• **Reading text**:
%%

The US capital markets continue to provide a valuable source of funding for Australian companies. Larger Australian IPOs and capital raisings continue to be structured to access US investors and our securities practice has enabled us to act for issuer and underwriter on both the Australian and US law aspects of equity and debt offerings in 2019.

Developments in US federal securities law and regulation and, more generally, the policy direction of US lawmakers and the US Securities and Exchange Commission (the SEC) have significant implications for securities offering execution practices around the world, both in the context of IPOs and other offerings registered with the SEC, as well as offerings exempt from SEC registration undertaken pursuant to Rule 144A and as traditional private placements. All of these offering structures are used by Australian issuers.

%%

• **Records supplied**:
%%

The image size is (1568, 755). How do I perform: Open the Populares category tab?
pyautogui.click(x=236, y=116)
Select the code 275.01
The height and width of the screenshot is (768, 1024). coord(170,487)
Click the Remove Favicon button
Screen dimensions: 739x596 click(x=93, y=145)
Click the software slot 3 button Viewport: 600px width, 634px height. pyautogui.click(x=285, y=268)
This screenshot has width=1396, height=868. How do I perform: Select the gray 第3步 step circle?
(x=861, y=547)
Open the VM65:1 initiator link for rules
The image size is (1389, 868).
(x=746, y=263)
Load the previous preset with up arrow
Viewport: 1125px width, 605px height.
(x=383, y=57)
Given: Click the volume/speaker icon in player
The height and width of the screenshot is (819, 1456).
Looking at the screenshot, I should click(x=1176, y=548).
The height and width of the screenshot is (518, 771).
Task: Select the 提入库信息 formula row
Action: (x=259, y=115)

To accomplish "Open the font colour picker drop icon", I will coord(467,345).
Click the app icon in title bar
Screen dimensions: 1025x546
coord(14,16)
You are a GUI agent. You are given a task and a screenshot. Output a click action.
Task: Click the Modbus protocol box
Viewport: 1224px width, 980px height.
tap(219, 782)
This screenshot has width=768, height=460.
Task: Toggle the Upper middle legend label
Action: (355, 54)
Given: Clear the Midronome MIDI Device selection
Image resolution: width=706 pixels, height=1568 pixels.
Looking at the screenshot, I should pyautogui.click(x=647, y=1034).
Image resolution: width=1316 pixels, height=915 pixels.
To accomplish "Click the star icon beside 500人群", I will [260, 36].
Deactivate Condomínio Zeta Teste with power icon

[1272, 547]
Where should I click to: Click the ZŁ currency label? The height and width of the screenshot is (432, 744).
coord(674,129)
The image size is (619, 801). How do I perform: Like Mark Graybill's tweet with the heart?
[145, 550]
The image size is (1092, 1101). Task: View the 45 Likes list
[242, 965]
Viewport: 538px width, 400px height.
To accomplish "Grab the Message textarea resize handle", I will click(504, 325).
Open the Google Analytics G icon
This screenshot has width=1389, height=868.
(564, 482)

%%

Extend the passage above on US capital markets and Australian issuers, starting right after its final sentence.

The past year has seen the SEC continue its efforts to adopt a more principles based disclosure regime with a focus on certain key disclosure topics:

maintained emphasis on cybersecurity risks, including setting expectations that internal accounting and other controls should take such risks into account, plus new guidance on how to identify cybersecurity and related risks; ongoing modernisation of the disclosure regime under the primary disclosure regulations, Regulation S-K and Regulation S-X; proposals to simplify bank issuers' industry information by rethinking the current Industry Guide 3 information; and generally maintaining a principles based approach for ESG disclosure, albeit against a backdrop of increasing pressure for more prescriptive disclosure from investors and a reminder that material ESG issues must be disclosed. The year has also seen a number of significant developments to promote capital formation, including:

opening "test the waters" communications to all issuers, allowing companies considering a US offering to gauge sophisticated US investor appetite prior to a formal launch of the offering; proposals to consider changes to the definitions of Accredited Investors and Qualified Institutional Buyers, potentially widening the pool of investors available under the most common offering exemptions. In 2020, we expect the SEC to continue its disclosure modernisation efforts and move further towards a principles based disclosure regime. However, the SEC's focus on cybersecurity, intellectual property and ESG disclosure indicates that it will place even greater emphasis on how issuers apply these principles to determine materiality.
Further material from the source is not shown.